Notes on screening conditions: Lars and the Real Girl screened at a public preview in Penthouse 3; The Eye was almost perfect in Readings 6 (coincidentally that is the Readings digital cinema so maybe the 35mm got a tweak recently); Never Back Down was a public matinée screening at Readings; Change of Address was in the Bergman at the Paramount and the print was looking its age; Bonneville was in the Vogue Lounge at the Penthouse which has no digital sound and the sound was very poor – blown-speaker poor; ¿La Verdad? (The Truth?) was screened at home from a preview DVD and Definitely, Maybe was another public Readings matinée. I have to say for all their faults in terms of atmosphere the technical conditions at Readings are generally excellent.
There was a time when a new improv comedy from Christopher Guest and his regular cast of inspired comics would be eagerly awaited but as time goes by the returns are proving meager. For Your Consideration could have been the cream of the crop – after all Hollywood, the subject matter, is closest to the creators real lives and the targets are big and soft. Maybe that’s the problem.
Catherine O’Hara, Harry Shearer and Parker Posey play actors shooting the perfectly awful Home For Purim when an internet gossip starts a rumour that their work might be Oscar material. The sad thing is that that Catherine O’Hara’s performance as tragic Marilyn Hack might actually have been worthy of Oscar consideration if it had been in a better film.

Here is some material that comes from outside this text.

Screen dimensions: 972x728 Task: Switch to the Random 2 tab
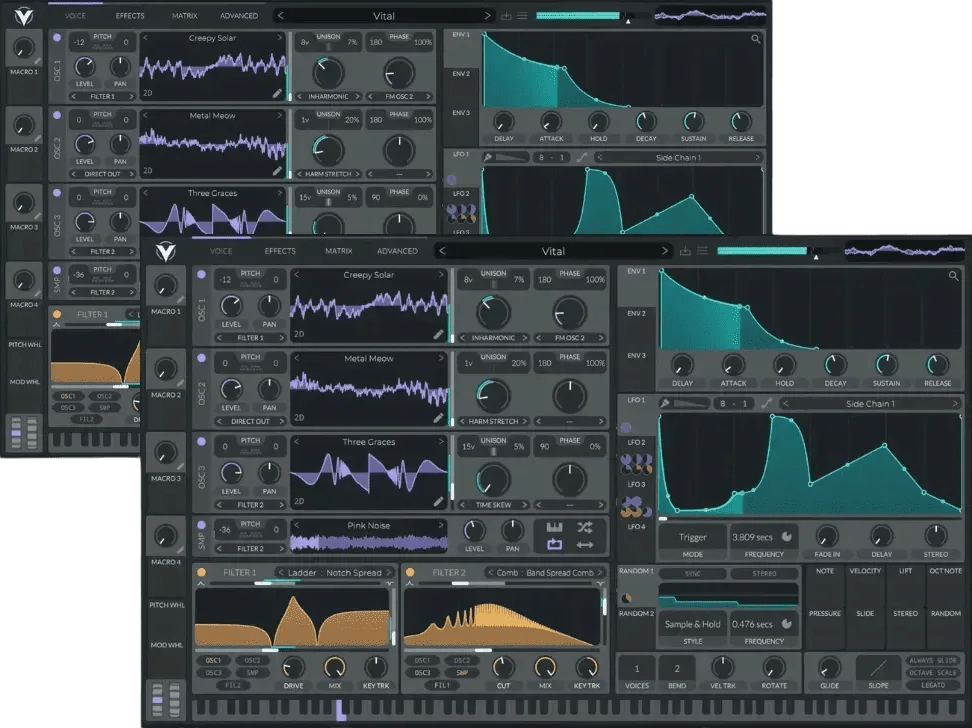click(x=636, y=613)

Matt Damon and Angelina Jolie star in The Good Shepherd, a worthy American counterpoint to the classic Le Carré spy stories of the 70’s and 80’s – “Tinker Tailor Soldier Spy”, etc. – where the spies of both sides have more in common with each other than they do with their friends or their families. Despite the formation of the CIA as background, and a couple of telling illustrations of their revolution-toppling, despot-installing methods, it isn’t a particularly political film, but a portrait of a damaged but brilliant young man turning into an even more damaged middle-aged one.
An excellent cast notably Joe Pesci, Michael Gambon and William Hurt are well-served by Robert De Niro’s experienced, actor-friendly direction. He really does know what he’s doing behind the camera as well as in front.

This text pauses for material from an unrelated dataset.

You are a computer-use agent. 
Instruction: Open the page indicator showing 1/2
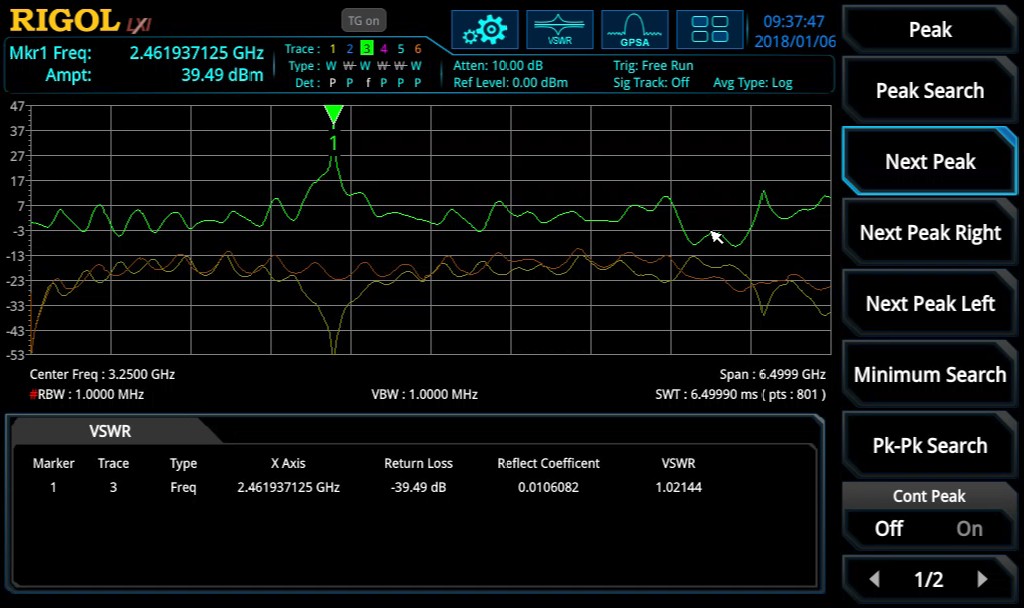coord(928,579)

I can recommend The Cave of the Yellow Dog as a restful and benign counterpoint to the angry, noisy, nonsense depicted in so many films these days. In Mongolia, the six ‑year-old daughter of a herder finds a stray dog and wants to keep it but father worries that it will bring bring wolves. It’s a classic story told in a relaxed documentary style; it probably should have been called “Lhassi”.

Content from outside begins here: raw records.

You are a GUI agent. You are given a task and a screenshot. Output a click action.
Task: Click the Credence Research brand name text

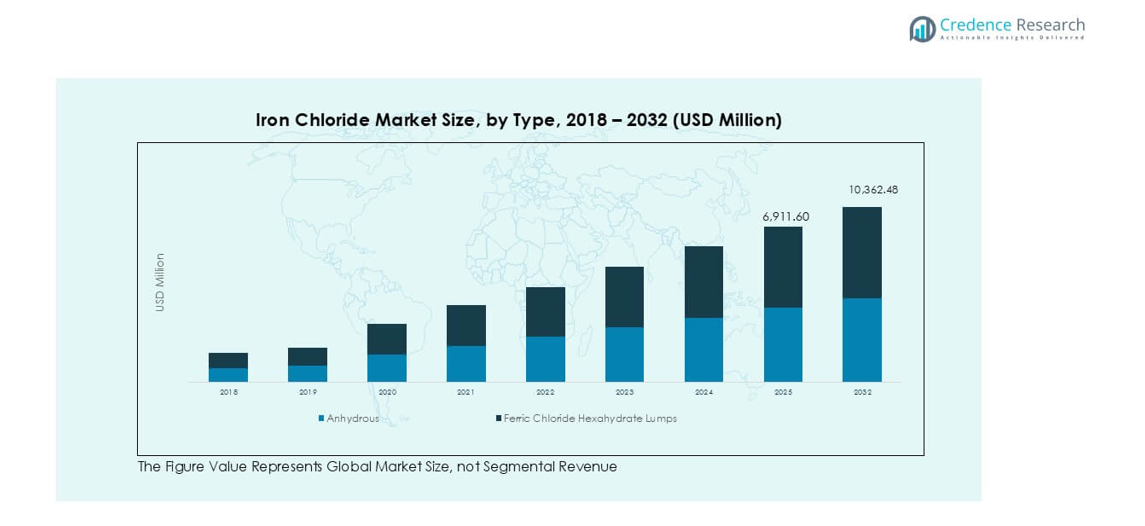coord(1011,24)
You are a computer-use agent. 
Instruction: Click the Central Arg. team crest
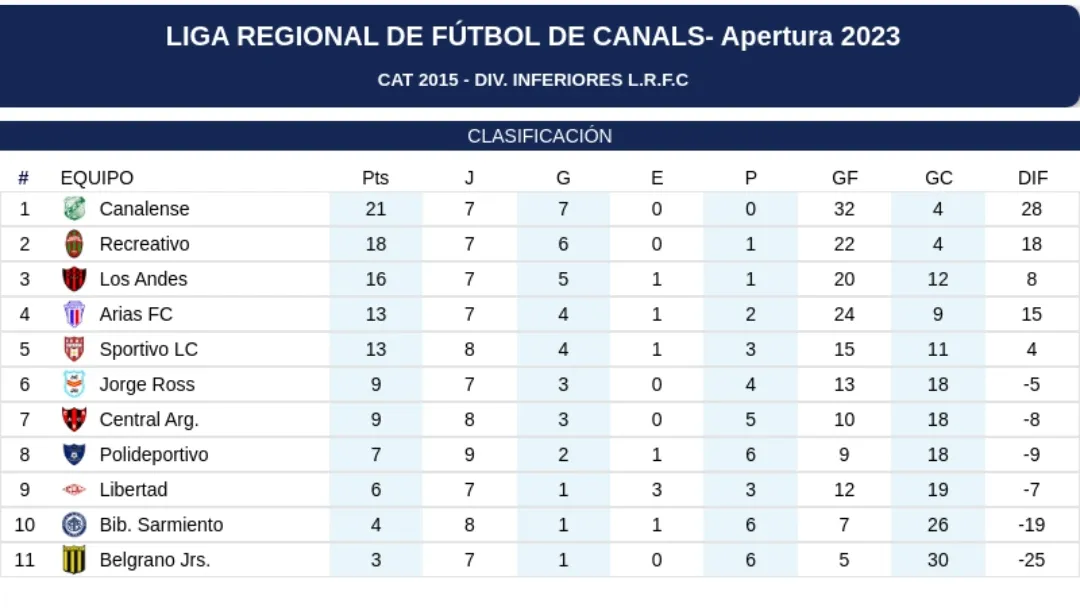75,419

Science-fiction; fantasy; romance; oil painting: The Fountain is like no film I’ve ever seen before and seems to have been made for those people who thought that the “Star Child” sequence of 2001: A Space Odyssey was the best bit. I am not one of those people. Hugh Jackman plays Dr Tom Creo whose wife Izzy (Rachel Weisz) is dying of a brain tumour. Tom will do anything to keep her alive including experimental treatments from the bark of a mysterious South American tree. The Fountain is a film to watch more than listen to – quite beautiful and quite barmy.
The continued existence of the motion picture economy is dependent on the appearance of a Hugh Grant romantic comedy once a year whether he feels like it or not, and in Music and Lyrics he seems to be enjoying himself a little more than usual. Perhaps the sloppiness of Marc Lawrence’s direction meant that he wasn’t required to exert himself beyond a couple of takes. He plays Alex Fletcher, has-been star of 80s band Pop! who gets the chance to renew his lease on fame by writing a song for new sensation Cora. The only problem is he doesn’t write lyrics. Luckily, his plant waterer (Drew Barrymore) wrote turgid poetry at college and the rest is thoroughly predictable. Not a complete waste of time, the faux-80s music is right on the money.
Printed in Wellington’s Capital Times on 21 February, 2007.